Your objective: A complete answer lists every line of the entries below where the string "Task" appears.

(Collected data entries)
######
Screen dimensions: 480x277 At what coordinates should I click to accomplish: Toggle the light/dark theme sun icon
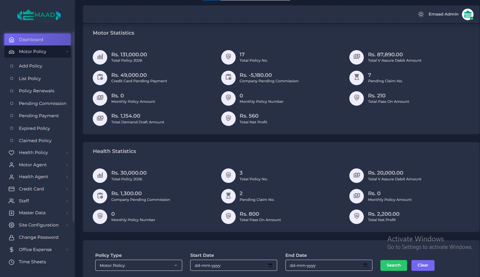(x=421, y=14)
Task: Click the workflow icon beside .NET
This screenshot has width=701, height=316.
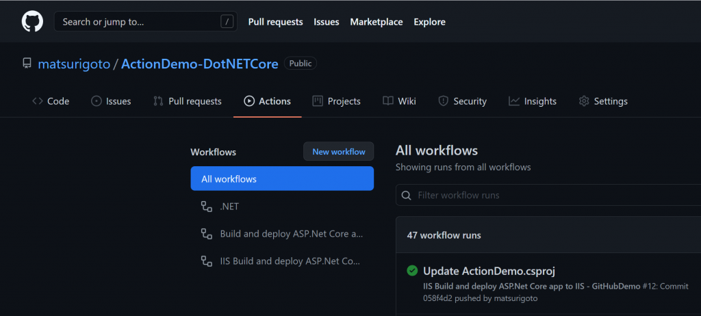Action: point(206,206)
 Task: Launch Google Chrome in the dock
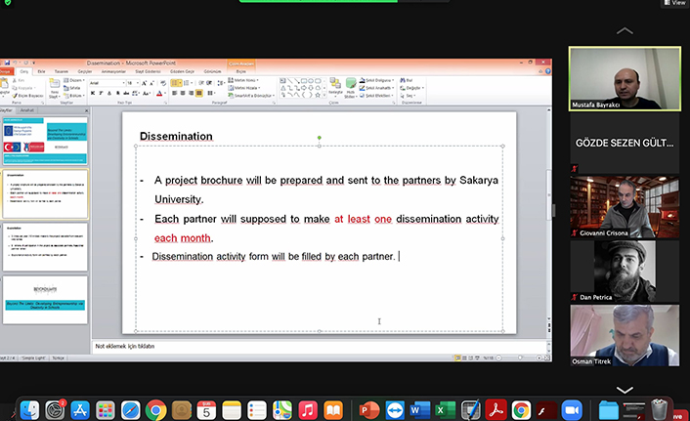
######
Response area:
Task: Click the workflow icon beside .NET
 Task: Launch Google Chrome in the dock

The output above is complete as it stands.